1. Decide to clean out freezer because children fishing for ice cream and yogurt tubes may be injured by tumbling containers.
2. Alert to plastic bag of frozen, granulated, homemade cookie crumbs (Why? I am Cuisinart, therefore I cuise).
3. Because, in twenty minutes a four-year-old must be fetched from school, do not, under any circumstances, measure. Reuse bowls and spatulas from egg white-whipping pursuant to quiche, without washing. Beat one cup of egg whites into soft, undulating, ethereal peaks.
4. Because aforesaid crumbs (see #2, above) are unidentifiable, add half a fist of brown sugar, a wink of baking powder, and a jigger of flour.
5. Because aforesaid crumbs (again, see #2, above) are largely unidentifiable, add a dash of cocoa powder, four squares of chocolate meant for eating out of hand. Smear chocolate on palms carelessly in the process of breaking them.
6. Because they have been in the refrigerator longer than initially planned, pistachios should now be added, but not so many as to frighten the intended audience.
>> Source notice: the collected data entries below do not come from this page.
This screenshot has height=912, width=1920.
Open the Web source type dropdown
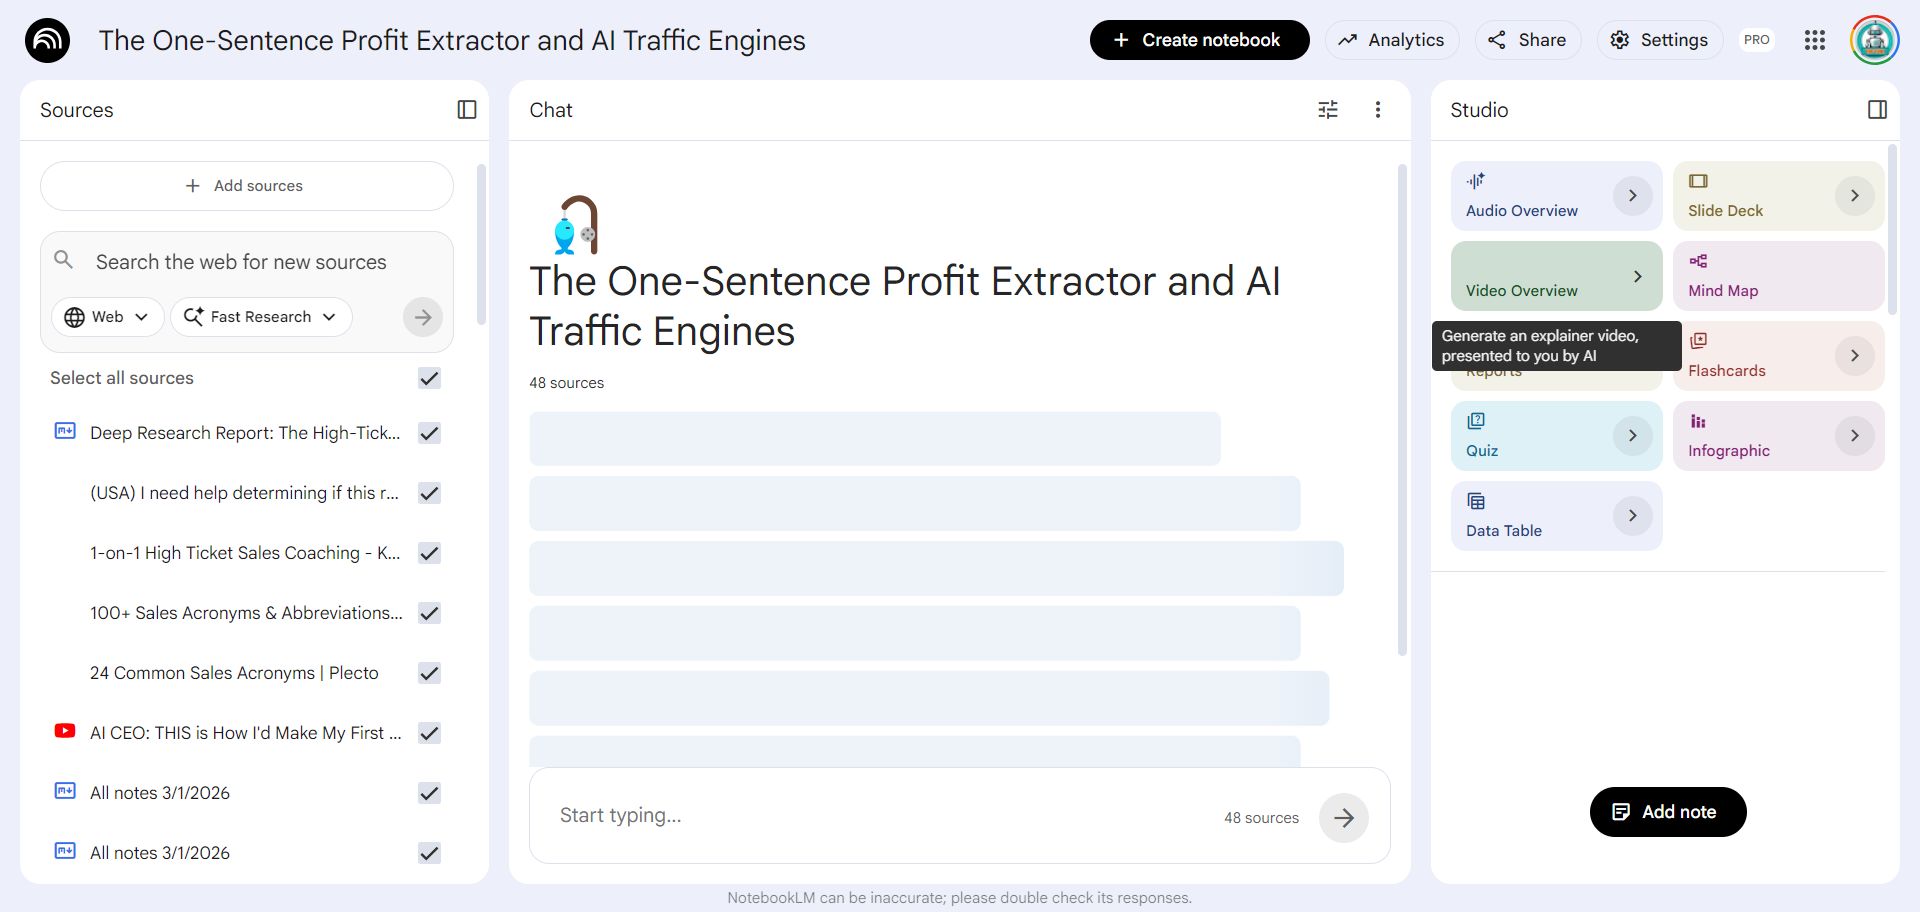click(107, 317)
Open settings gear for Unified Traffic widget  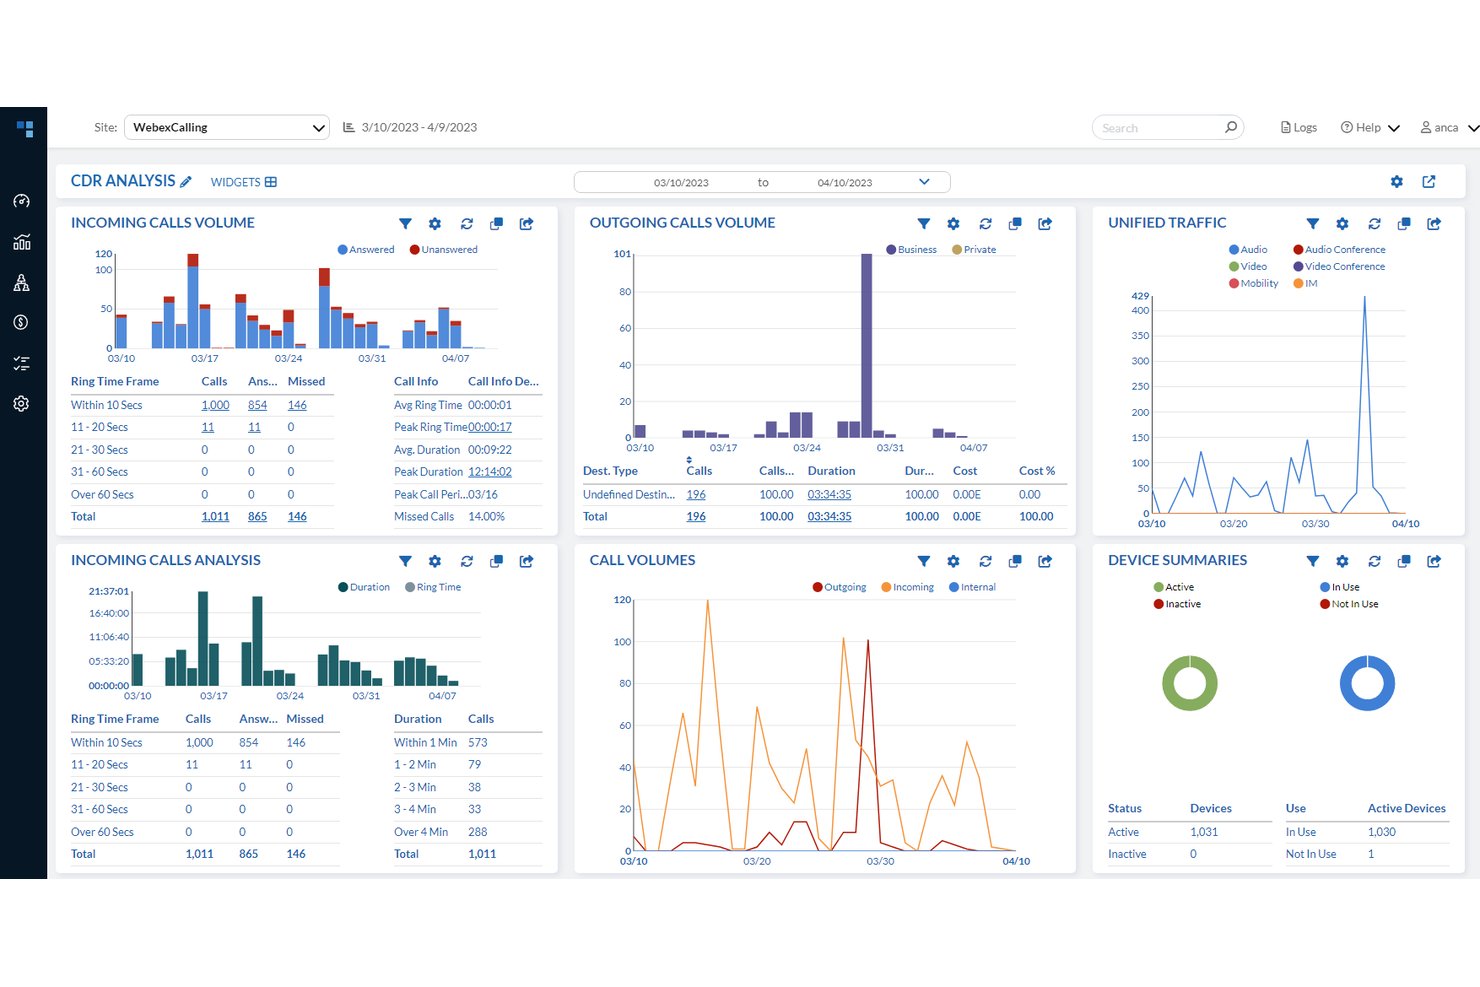[1342, 224]
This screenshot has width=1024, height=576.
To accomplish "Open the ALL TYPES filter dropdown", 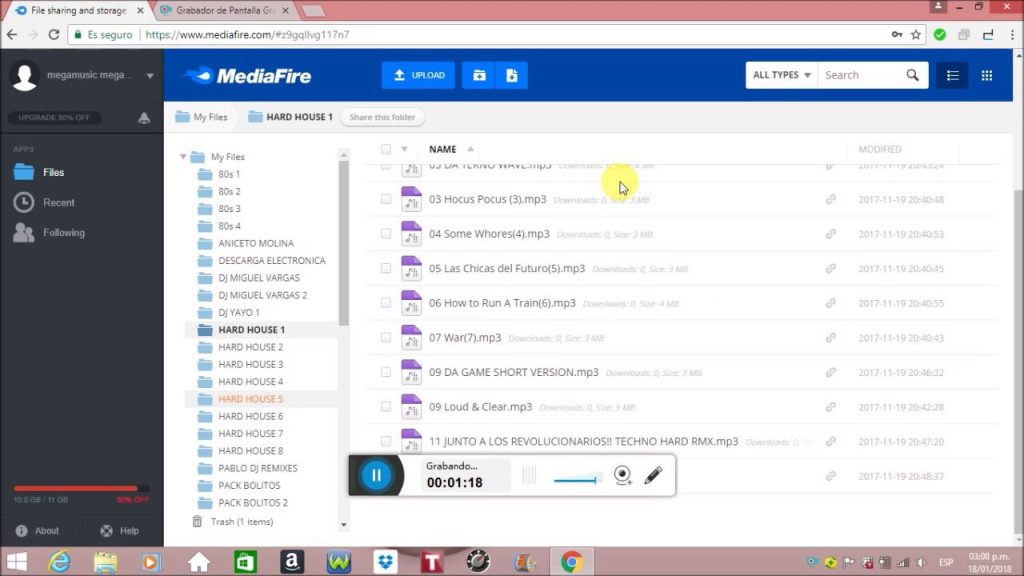I will pos(781,75).
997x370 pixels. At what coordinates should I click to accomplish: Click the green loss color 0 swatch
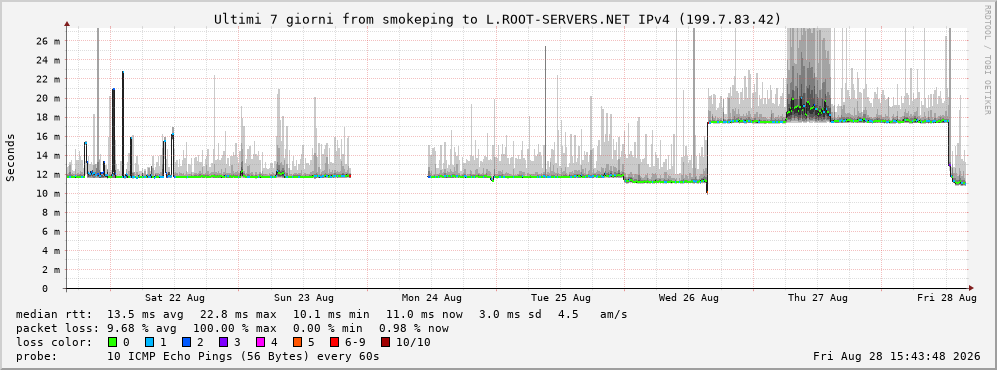click(x=113, y=342)
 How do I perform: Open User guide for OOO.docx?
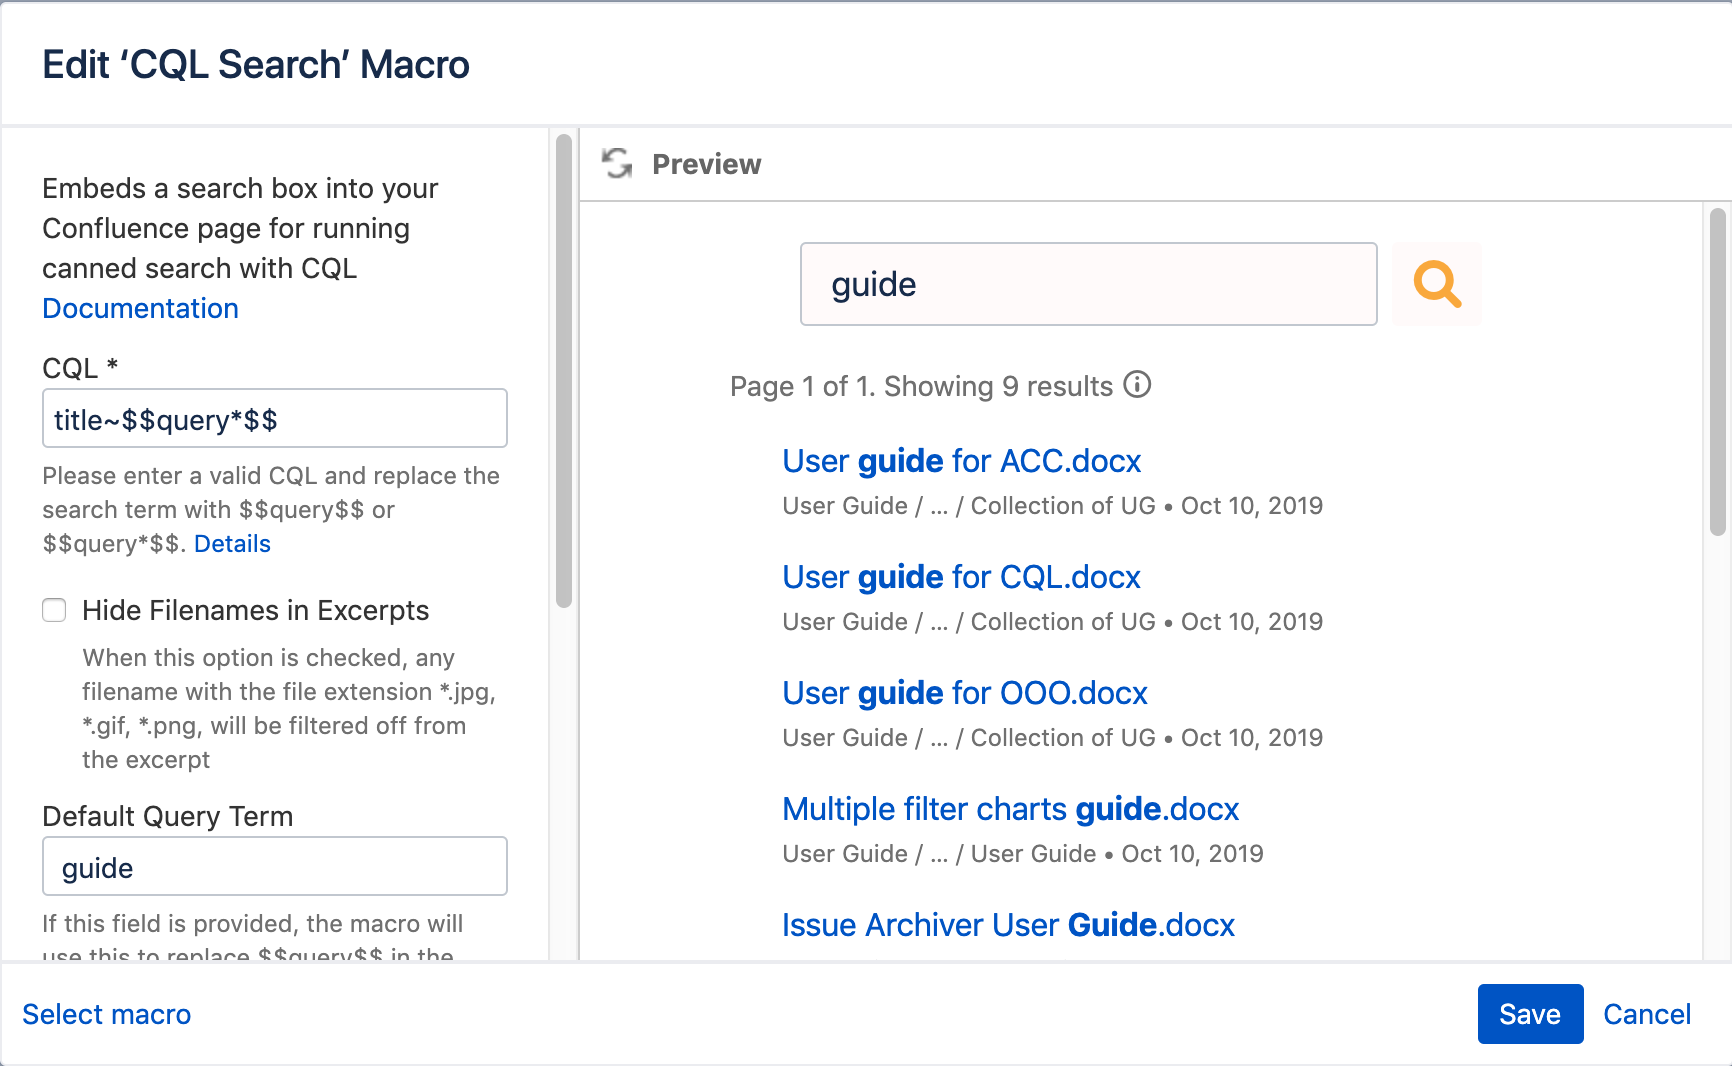tap(964, 693)
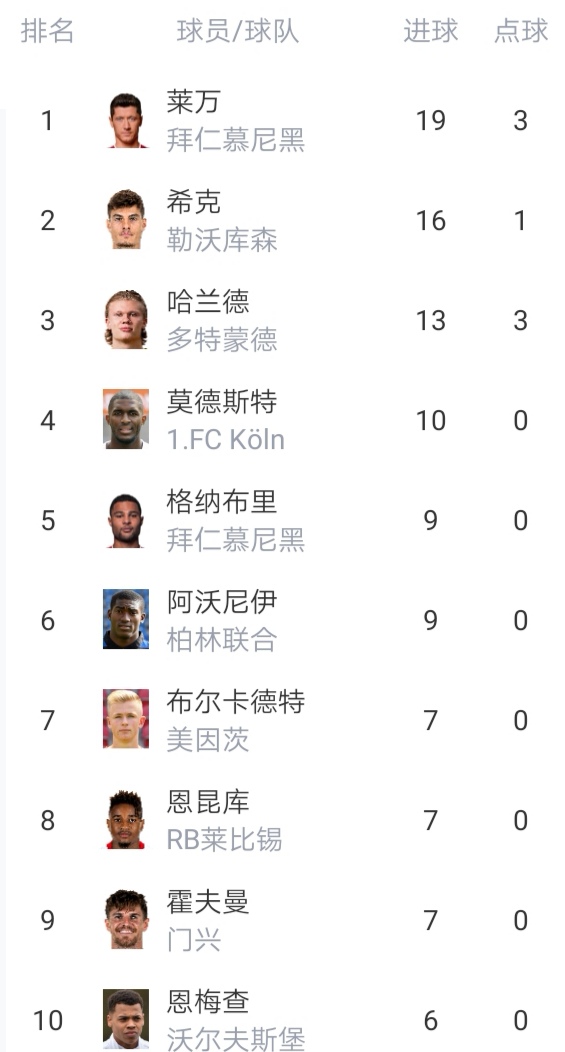Open 恩梅查's portrait thumbnail
Viewport: 565px width, 1052px height.
(x=126, y=1019)
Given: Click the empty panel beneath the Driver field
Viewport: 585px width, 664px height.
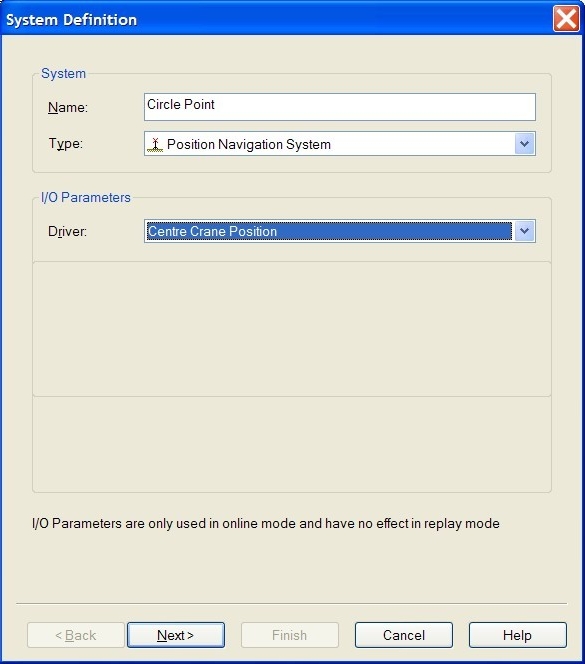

Note to self: pistachios, due to their pigmentation and health benefits as a member of the Nut Family, belong to the vegetable echelon (read: basement) of the food pyramid.
7. Fold with presence of mind (Cf. #3) until mixture is amalgamated.
8. Bake at 325 degrees in a 7" glass pyrex tart plate only after aforesaid four-year-old has been successfully retrieved and deposited safely in the kitchen.